U.S. steps up fight against drug cartels

Federal agents, equipment will be moved to border with Mexico

Spencer S. Hsu And Mary Beth Sheridan Washington Post

WASHINGTON – President Obama is finalizing plans to move federal agents, equipment and other resources to the border with Mexico to support Mexican President Felipe Calderon’s campaign against violent drug cartels, according to U.S. security officials.

In Obama’s first major domestic security initiative, administration officials are expected to announce as early as this week a crackdown on the supply of weapons and cash moving from the United States into Mexico that helps sustain that country’s narco-traffickers, officials said.

The announcement sets the stage for Mexico City visits by three Cabinet members, beginning Wednesday with Secretary of State Hillary Rodham Clinton and followed next week by Attorney General Eric H. Holder Jr. and Homeland Security Secretary Janet Napolitano.

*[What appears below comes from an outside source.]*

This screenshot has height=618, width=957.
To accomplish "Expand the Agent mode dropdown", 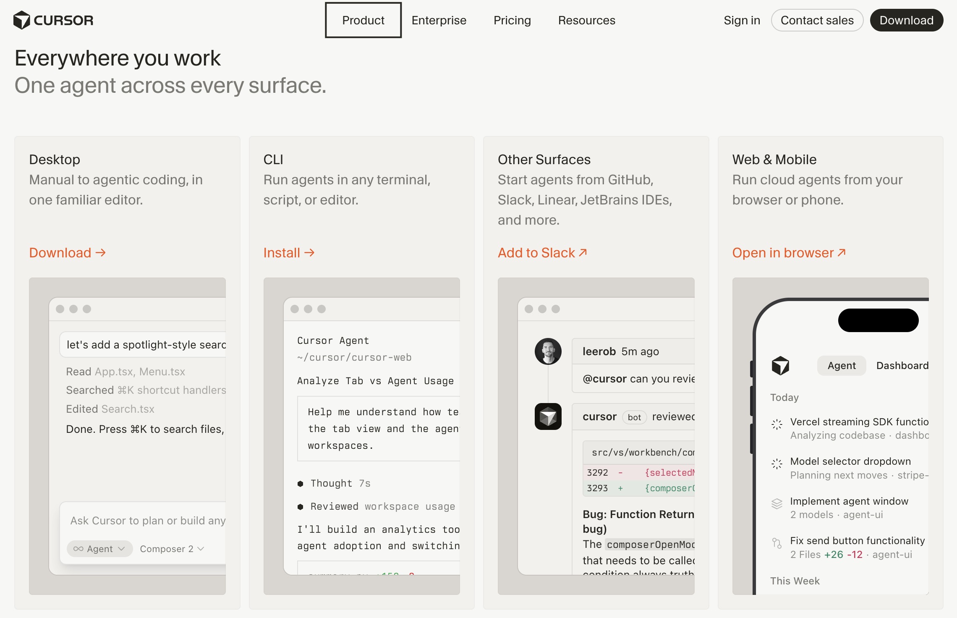I will point(99,549).
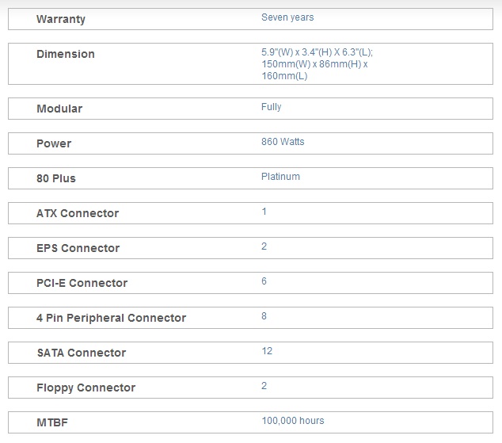Image resolution: width=502 pixels, height=443 pixels.
Task: Select the dimension measurements text
Action: (317, 63)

Napolitano, designated by Obama to convene a multi-agency security plan for the border, said the government is preparing plans to send more agents and intensify its investigation and prosecution of cartel-related activity in the United States. In addition, she said, the government may expand efforts to trace the sources of guns that move from the United States into Mexico.

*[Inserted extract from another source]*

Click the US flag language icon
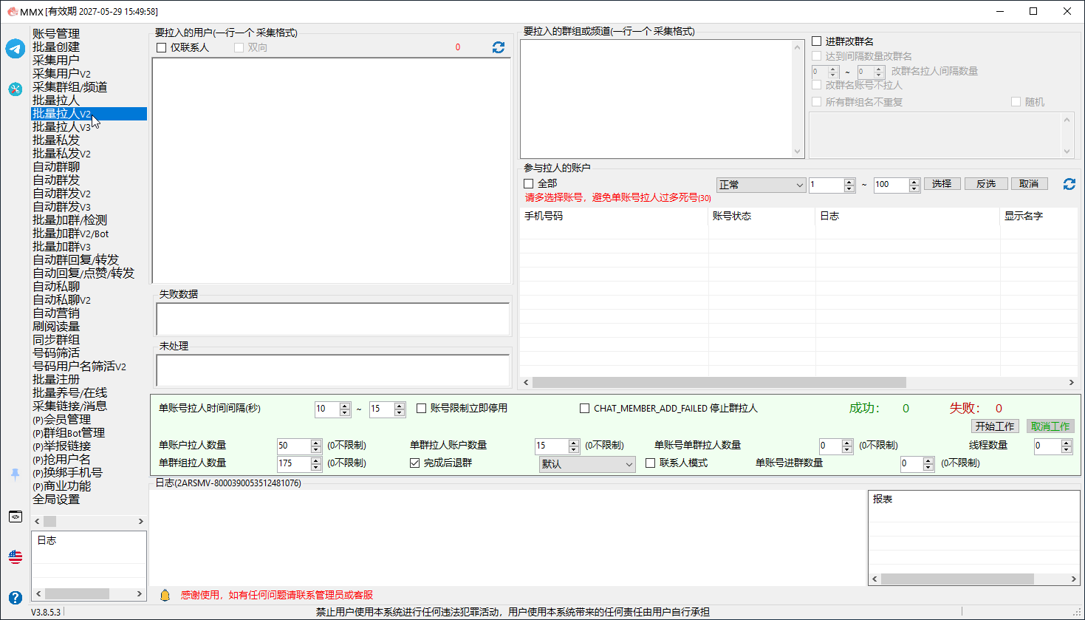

To combat the southbound flow of guns, ammunition and grenades at border checkpoints, the government may deploy new equipment, such as scales to weigh vehicles and automated license-plate readers linked to databases, as well as other surveillance technology, she said.

Government officials are discussing how to increase intelligence sharing and military cooperation with Mexico, following a visit there this month by Adm. Michael Mullen, chairman of the Joint Chiefs of Staff. And the administration could employ tools used to track terrorist financing to follow the flow of funds within the estimated $65 billion North American drug trade. Funds – estimated at $18 billion to $39 billion a year – move through wire transfers as well as cash smuggled into Mexico in planes and vehicles and by human “mules.”

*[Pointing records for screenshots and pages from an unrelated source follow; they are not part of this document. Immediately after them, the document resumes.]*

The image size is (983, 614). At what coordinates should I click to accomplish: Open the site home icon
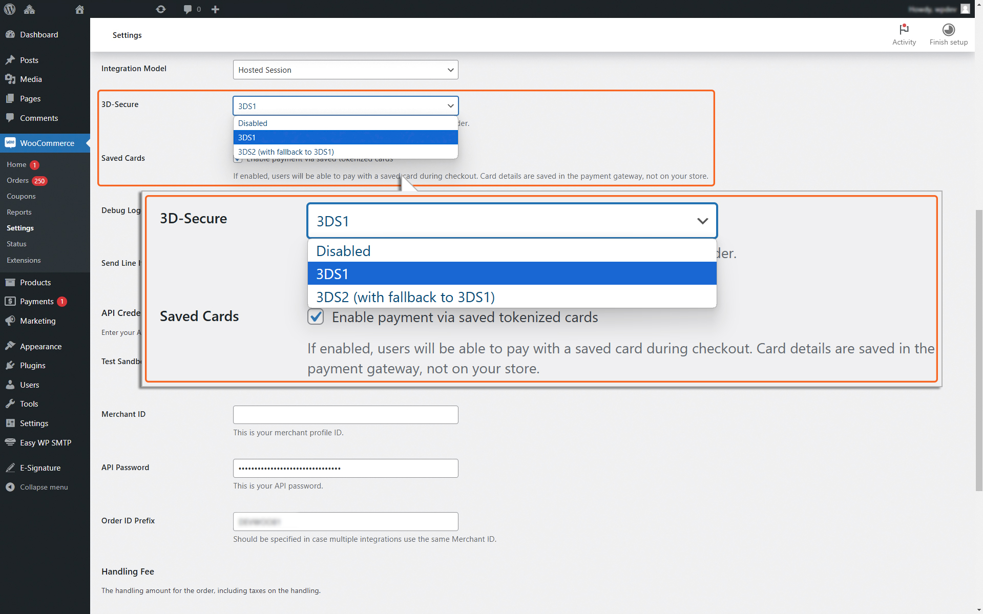(79, 9)
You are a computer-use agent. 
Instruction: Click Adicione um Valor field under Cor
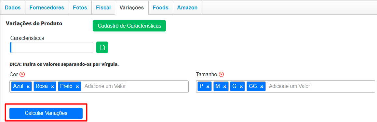(x=105, y=86)
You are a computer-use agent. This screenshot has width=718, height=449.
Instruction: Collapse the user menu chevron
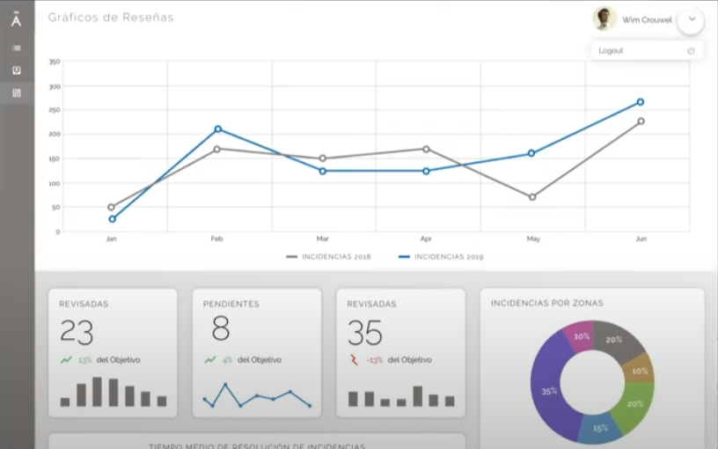click(x=692, y=18)
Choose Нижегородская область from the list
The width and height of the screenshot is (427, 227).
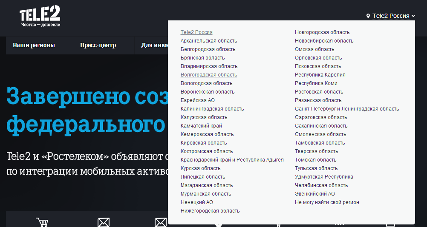click(x=210, y=211)
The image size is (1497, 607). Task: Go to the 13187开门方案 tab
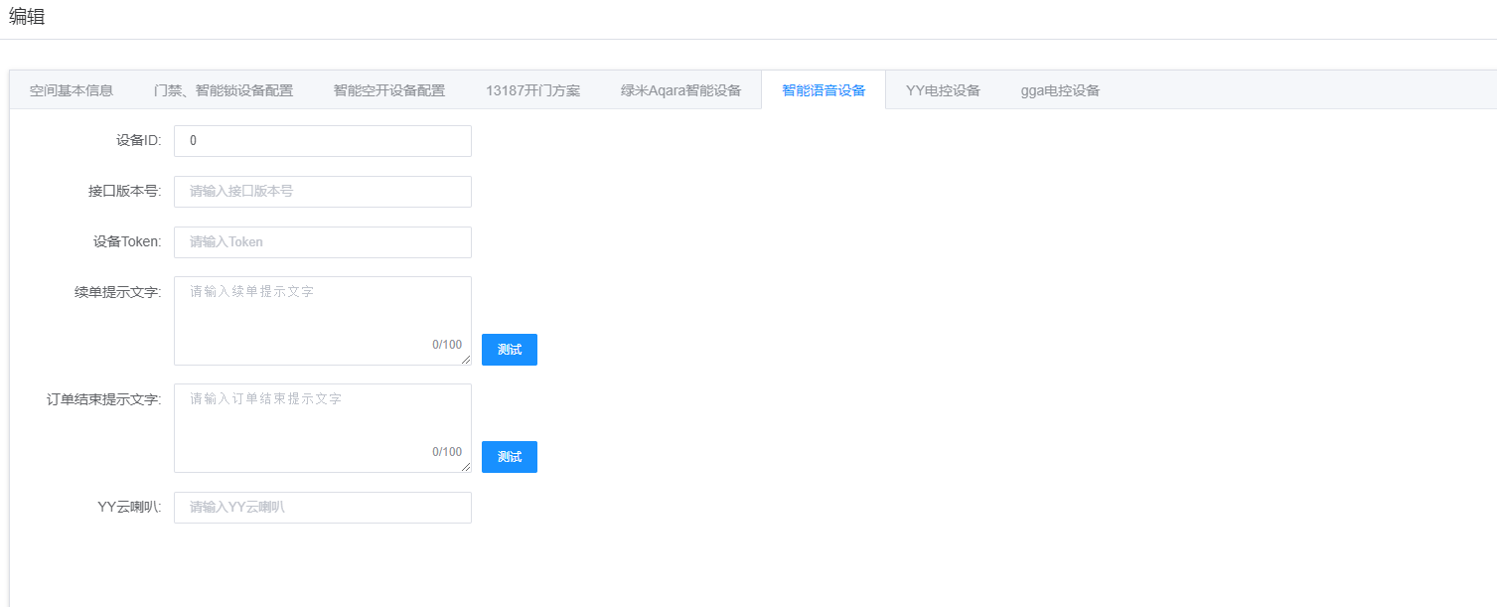(x=532, y=90)
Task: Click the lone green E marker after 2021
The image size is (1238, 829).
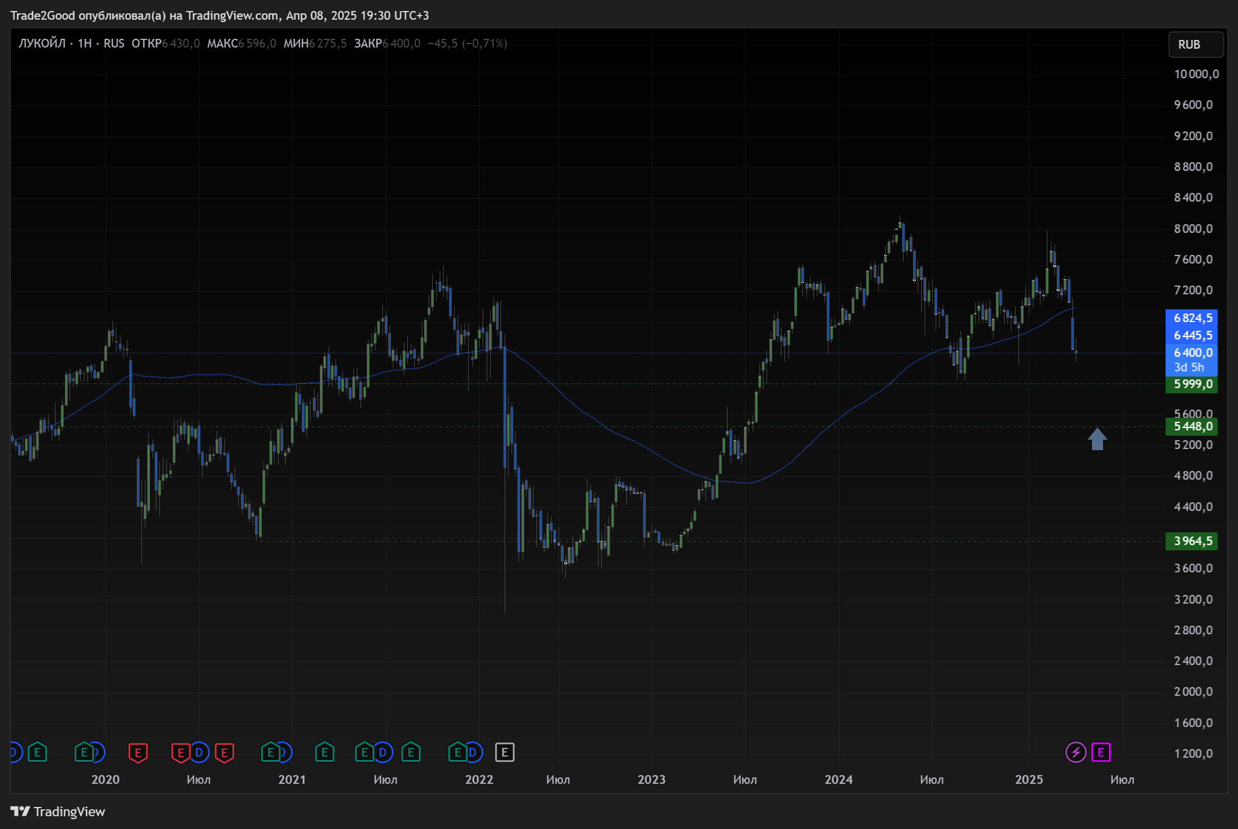Action: [x=324, y=753]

Obama, who plans to visit Mexico in mid-April and has said he will have a “comprehensive policy” on border security in place within months, has elevated to the top of the agenda a subject that did not receive significant attention in the presidential campaign. His focus on Mexico follows a sharp increase in drug-related killings in Mexican cities along the border, prompting fears in the United States of destabilization in the populous neighbor.

Obama’s efforts mark a shift from the homeland security priorities of the Bush administration, targeted mainly at the threat of Islamist terrorists overseas and illegal immigration at home. While the new president has vowed to maintain counter-terrorism efforts, the addition of fighting Mexican drug trafficking as well human smuggling networks represents a new emphasis.

While a Pentagon study in November concluded that the sudden collapse of Mexico and Pakistan into failed states “bear consideration” as potential worst-case threats over 25 years, several senior U.S. intelligence officials, to a person, disputed that analysis and said they do not believe the cartels will deliberately target U.S. government personnel, interests or civilians in the United States in the near-term.

Spillover violence in the United States is primarily cartel-on-cartel crime, such as kidnappings, Napolitano said. Phoenix, for example, reported 700 kidnappings in the past two years, mostly as human smugglers extorted fees from their clients.

Still, the long-term national security threat both in the United States and in Mexico would be real, if Mexican authorities are forced to resume a de facto coexistence with narco-traffickers. Intelligence analysts argue that freedom for transnational crime organizations to operate in large parts of the country could undo Mexico’s progress toward democratization and open markets, and erode U.S. influence.